EFFECT OF REINFORCED 2,4-DIACETYLPHLOROGLUCINOL PRODUCTION ON GROWTH PROMOTION OF TOMATO AND BIOCONTROL BY PSEUDOMONAS FLUORESCENS STRAIN 5.014
BW ALSANIUS1 LS THOMASHOW2 and DM WELLER2
1Department of Horticulture, SLU, Box 55, SE-230 53 Ainarp, Sweden; 2USDA-ARS, Root Disease and Biocontrol Research Unit, Pullman, Waahington, USA
Background and objectives
Pythium ultimum is an ubiquitous pathogen in closed hydroponic systems with tomato. It may occur as an acute pathogen leading to root damage and damping-off or as a minor pathogen decreasing plant growth and yield. As there are no chemical alternatives for control of Pythium in cultures with continuous harvest in Sweden, control by the use of bacterial isolates is an option. Pseudomonas fluorescens strain 5.014, originating from tomato grown in a closed hydroponic greenhouse system, contributes to the promotion of growth and yield of tomato when applied in a multiple strain mixture, and has shown in vitro and in vivo antagonism of Pythium ultimum. However, at the end of the vegetation period nonbacterized tomato plants and those bacterized with strain 5.014 or a multiple strain mixture showed Pythium on the roots and did not differ with respect to their plant disease index. Different studies have demonstrated the antagonizing effect of 2,4-diacetylphloroglucinol (Phi) on Pythium. Therefore, enhanced biocontrol ability of strain 5.014 by reinforcment of Phi was suggested to be a feasible alternative. The objective of the present study was to chromosomally insert the genes responsible for Phi production and to screen the mutants' effect on Ciavibacter michiganesis ssp. michiganesis (Cmm) and Pythium ultimum var. ultimum (Puu) in vitro and on growth of tomato seedling in vivo.
Materials and methods
Twenty-three mutants were obtained and studies physiologically on the basis of their ability to utilize 95 carbon sources. The test was performed on the Biolog GN-panel. Readings were made spectrophotometrically by the colour change of the redox dye after 4, 18, 24, 48 and 72 ;h. In the bioassays, the mutants were screened for their ability to antagonize Cmm and Puu, using the parental strain P. ;fluorescens 5.014 and P. ;fluorescens Q2-87, which naturally produces Phi, as controls. The Cmm bioassay was conducted as an overlay, spreading Cmm on KMB. Evaluation of growth inhibition was performed after 72 ;h. To test Puu, KMB, PDA and YMA were used as test media. Evaluation of the growth of Puu was performed after 24 and 48 ;h.

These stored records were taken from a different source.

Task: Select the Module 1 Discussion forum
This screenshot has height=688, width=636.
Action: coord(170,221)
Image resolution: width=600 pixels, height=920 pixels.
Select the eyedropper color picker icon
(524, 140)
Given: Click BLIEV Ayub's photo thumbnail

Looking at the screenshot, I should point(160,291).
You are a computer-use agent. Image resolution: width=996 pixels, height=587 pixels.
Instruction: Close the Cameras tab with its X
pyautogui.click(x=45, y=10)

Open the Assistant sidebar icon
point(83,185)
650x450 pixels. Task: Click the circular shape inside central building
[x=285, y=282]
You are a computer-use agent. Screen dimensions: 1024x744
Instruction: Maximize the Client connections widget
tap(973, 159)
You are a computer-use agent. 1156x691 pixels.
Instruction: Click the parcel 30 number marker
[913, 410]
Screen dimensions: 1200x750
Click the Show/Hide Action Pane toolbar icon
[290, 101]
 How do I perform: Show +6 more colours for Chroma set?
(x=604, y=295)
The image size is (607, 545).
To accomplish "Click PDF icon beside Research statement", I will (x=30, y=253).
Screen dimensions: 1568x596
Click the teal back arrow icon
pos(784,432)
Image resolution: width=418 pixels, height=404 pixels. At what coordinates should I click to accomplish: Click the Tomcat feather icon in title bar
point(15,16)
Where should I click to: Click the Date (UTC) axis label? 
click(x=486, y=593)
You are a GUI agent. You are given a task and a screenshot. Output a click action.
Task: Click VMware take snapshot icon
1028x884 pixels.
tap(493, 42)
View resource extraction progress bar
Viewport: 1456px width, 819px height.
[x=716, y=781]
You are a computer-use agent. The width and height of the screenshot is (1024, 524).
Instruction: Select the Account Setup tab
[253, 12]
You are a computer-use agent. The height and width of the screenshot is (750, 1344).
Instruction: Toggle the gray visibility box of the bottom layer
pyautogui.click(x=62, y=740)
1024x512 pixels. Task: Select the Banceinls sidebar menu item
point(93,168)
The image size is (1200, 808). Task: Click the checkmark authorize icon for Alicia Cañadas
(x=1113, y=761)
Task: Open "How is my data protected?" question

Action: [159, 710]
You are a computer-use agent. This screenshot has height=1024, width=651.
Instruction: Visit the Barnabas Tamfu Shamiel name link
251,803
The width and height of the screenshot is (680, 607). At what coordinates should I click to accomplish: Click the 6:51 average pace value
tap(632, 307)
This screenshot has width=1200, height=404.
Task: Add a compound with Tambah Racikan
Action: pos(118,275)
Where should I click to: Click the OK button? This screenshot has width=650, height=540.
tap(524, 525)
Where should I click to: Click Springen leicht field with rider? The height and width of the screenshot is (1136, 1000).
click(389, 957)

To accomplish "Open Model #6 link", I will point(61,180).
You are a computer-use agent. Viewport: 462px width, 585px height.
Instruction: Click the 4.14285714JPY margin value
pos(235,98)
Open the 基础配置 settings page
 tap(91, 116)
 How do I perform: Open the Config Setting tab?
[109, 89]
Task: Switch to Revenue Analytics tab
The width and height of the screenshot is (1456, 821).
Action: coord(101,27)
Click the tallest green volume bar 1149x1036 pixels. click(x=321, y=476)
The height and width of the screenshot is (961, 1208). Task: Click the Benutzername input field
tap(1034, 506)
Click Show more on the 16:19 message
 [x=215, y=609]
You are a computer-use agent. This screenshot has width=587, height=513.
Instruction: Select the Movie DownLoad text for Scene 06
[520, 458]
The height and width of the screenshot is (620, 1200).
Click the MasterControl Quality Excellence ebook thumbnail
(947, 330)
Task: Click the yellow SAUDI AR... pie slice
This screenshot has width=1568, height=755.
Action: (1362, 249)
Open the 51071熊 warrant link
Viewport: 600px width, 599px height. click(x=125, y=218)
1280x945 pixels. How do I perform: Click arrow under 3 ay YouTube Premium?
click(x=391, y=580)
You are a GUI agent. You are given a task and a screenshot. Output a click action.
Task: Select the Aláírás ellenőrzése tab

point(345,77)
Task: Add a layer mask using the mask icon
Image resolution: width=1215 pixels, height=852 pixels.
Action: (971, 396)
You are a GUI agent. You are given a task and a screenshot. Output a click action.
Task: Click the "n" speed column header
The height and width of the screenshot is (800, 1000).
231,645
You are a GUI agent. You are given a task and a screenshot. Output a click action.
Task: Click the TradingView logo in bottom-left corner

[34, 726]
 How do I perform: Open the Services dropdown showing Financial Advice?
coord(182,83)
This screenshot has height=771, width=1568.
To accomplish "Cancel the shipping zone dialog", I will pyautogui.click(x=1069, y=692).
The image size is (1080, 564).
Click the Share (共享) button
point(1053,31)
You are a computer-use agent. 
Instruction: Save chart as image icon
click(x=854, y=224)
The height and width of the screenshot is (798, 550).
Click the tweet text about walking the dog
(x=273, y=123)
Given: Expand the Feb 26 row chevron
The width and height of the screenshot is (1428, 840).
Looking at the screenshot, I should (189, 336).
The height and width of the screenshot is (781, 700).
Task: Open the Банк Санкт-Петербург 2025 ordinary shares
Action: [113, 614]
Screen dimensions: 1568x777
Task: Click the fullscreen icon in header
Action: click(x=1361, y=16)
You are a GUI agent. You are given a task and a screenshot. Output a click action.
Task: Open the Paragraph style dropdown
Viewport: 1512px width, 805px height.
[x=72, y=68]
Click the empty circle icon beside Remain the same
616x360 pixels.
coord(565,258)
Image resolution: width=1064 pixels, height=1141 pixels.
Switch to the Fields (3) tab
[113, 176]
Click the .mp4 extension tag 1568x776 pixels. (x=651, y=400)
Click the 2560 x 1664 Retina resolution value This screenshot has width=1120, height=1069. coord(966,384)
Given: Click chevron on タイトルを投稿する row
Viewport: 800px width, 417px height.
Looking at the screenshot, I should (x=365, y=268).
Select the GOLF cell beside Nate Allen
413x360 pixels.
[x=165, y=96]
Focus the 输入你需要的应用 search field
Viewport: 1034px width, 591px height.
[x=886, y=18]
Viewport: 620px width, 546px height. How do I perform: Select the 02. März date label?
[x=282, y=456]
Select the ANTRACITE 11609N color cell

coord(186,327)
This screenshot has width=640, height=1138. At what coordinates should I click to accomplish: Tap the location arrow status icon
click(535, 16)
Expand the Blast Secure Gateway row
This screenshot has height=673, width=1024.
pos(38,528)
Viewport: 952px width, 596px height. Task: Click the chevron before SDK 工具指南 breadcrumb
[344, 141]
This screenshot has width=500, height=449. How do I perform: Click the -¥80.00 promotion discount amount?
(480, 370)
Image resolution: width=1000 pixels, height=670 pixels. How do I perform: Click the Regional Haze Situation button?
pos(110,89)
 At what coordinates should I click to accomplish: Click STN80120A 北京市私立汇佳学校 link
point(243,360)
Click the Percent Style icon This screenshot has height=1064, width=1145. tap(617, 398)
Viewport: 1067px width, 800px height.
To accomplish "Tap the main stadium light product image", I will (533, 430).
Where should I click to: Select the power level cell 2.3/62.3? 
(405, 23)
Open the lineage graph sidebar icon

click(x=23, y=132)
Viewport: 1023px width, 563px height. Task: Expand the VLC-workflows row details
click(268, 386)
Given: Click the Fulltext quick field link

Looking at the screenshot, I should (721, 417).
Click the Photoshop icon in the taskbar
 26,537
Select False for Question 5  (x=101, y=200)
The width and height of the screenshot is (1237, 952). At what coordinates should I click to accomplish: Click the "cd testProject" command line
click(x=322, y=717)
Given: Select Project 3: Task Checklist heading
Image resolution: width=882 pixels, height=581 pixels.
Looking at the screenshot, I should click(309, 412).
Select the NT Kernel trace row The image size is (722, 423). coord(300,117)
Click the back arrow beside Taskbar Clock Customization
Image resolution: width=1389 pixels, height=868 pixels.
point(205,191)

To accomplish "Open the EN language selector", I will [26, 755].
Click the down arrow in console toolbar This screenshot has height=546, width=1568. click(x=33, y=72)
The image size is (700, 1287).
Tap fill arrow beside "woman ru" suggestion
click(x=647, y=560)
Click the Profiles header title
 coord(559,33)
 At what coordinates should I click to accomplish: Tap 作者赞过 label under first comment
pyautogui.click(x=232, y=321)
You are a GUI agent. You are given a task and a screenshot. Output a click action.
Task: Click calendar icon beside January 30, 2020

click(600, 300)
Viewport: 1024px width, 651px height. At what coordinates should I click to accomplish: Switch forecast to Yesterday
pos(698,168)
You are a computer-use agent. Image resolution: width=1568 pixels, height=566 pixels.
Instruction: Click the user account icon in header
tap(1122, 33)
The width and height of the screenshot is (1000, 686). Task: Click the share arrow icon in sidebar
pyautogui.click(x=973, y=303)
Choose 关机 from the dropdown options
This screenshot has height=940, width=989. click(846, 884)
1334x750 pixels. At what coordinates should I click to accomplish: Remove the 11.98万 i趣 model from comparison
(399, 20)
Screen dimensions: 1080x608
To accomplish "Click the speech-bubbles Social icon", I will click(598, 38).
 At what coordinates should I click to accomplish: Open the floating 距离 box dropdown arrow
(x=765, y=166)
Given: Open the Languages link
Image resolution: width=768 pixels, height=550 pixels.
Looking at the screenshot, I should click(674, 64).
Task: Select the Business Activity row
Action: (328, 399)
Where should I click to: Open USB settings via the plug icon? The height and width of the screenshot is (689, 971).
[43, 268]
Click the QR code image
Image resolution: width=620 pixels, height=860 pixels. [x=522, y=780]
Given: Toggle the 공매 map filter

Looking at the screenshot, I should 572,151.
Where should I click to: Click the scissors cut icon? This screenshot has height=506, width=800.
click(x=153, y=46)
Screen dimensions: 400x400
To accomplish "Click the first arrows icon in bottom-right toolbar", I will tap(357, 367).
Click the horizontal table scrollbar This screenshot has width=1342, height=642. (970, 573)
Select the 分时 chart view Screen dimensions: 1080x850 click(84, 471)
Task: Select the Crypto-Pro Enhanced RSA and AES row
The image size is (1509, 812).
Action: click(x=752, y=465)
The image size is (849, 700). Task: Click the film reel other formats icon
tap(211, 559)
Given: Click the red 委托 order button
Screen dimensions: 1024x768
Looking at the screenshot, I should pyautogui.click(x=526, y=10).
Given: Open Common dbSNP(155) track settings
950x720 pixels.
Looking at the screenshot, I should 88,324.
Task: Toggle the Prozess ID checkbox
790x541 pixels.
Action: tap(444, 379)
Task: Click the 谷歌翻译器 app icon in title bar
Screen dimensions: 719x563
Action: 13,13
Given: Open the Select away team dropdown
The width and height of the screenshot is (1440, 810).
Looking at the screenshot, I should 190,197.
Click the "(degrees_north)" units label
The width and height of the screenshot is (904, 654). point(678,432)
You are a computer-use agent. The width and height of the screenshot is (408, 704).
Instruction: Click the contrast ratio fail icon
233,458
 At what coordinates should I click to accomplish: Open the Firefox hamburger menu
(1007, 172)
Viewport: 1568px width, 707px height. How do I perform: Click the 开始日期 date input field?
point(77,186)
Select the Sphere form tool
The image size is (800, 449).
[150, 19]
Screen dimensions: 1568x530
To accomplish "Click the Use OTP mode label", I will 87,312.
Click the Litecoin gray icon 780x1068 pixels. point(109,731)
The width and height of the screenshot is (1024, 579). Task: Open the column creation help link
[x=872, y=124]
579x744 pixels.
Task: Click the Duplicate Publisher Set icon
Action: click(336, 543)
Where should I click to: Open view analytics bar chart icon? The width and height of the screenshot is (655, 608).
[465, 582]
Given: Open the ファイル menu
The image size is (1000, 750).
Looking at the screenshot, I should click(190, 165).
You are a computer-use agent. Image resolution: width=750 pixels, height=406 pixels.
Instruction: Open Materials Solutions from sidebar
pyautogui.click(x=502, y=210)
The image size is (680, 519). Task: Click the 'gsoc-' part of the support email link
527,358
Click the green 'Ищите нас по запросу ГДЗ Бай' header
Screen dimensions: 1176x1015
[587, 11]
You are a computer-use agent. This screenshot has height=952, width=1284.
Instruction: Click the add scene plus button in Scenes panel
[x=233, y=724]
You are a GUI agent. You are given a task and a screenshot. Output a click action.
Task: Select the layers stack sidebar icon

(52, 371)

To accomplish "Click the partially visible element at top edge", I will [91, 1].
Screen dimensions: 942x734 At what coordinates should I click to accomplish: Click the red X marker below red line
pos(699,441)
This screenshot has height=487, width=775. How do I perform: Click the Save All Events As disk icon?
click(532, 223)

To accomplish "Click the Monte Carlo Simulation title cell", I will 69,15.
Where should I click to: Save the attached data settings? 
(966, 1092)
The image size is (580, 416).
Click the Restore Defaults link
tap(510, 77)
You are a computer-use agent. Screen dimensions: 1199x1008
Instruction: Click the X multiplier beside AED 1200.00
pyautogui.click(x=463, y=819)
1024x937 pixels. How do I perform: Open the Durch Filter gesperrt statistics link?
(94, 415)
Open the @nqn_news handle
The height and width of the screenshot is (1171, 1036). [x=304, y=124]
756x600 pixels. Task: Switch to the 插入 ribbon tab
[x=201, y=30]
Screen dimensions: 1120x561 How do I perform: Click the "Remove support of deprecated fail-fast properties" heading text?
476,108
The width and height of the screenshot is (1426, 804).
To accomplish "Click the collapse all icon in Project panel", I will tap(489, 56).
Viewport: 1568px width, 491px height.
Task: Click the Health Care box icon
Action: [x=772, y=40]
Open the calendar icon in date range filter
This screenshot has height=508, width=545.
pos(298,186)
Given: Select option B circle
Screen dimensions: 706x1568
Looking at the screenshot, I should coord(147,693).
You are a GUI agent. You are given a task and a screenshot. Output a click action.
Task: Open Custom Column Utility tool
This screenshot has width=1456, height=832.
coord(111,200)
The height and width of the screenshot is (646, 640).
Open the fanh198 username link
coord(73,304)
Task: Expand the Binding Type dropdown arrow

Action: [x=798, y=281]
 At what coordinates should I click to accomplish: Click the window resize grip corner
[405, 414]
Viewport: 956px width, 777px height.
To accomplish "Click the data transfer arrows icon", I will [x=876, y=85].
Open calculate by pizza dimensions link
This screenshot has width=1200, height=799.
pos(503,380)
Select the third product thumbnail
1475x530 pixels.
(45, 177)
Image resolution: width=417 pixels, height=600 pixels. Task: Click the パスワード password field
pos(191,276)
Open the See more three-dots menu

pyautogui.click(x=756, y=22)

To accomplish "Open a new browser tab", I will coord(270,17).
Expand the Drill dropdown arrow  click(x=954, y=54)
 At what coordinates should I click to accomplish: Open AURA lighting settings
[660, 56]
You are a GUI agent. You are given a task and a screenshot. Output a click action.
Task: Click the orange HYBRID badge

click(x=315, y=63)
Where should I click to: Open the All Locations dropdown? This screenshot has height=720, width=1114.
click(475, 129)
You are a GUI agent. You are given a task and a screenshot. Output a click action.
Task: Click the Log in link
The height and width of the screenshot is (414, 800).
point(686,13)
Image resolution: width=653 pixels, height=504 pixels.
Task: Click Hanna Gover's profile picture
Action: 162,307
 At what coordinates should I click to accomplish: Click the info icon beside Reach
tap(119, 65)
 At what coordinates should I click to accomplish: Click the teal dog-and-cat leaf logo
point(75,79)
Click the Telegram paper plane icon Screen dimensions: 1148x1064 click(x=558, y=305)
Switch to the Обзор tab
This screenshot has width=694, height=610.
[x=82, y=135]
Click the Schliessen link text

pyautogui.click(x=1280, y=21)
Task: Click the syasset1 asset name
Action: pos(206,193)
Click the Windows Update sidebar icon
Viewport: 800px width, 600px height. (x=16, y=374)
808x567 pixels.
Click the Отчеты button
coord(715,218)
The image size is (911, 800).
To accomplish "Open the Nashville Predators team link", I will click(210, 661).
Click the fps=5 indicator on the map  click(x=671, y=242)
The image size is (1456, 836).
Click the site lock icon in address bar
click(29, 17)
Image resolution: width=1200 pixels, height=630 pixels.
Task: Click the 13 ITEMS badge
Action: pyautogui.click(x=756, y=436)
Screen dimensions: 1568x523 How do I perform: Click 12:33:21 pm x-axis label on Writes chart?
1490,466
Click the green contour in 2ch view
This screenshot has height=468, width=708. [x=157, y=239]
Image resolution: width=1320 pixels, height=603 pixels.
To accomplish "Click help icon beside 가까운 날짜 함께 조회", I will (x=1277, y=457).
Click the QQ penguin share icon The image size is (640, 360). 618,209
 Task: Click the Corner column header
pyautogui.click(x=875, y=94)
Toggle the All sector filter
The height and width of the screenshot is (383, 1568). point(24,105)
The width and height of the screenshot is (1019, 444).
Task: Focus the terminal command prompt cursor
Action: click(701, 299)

The plant bioassay was performed under greenhouse conditions using rockwool as growing medium. The mutants and the parental strain were propagated in King's B broth supplemented with 100 ;µl/ml rifampicin for 48 ;h, washed by repeated spinning and resuspended in Ringer solution at a a density of 108. Of the bacterial suspensions, 6 ;ml were inoculated into each rockwool cube before sowing. The cubes were kept at 24°C in the dark until emergence and were then grown in the greenhouse at 19°C, 75% humidity and a 16-h daylength.
Results and conclusion
In the physiological test, significant differences occurred with respect to adonitol, i-erythtol, xylitol and sebabic acid, which were utilized to a greater extent by the parental strain 5.014. In all tests, the positive control Q2-87 showed the strongest growth inhibition of both Cmm and Puu. All of the mutants had an increased ability to antagonize Cmm but most differed significantly from Q2-87. However, two mutants, 5-214 and 5-215, inhibited growth to an extent that was comparable to Q287. With Puu, Q2-87 was a superior antagonist on all media, compared with both mutants and the parental strain. Most of the mutants did not differ significantly from the parental strain 24 ;h after fungal inoculation. Mutant 5-214 was significantly better at suppressing Puu at an early stage on all media.
In the plant bioassay, the effect of the Phi-positive mutants on the performance of tomato was studied with respect to germination rate, emergence and plant height in rockwool cubes. They resulted in decreased emergence and plant height.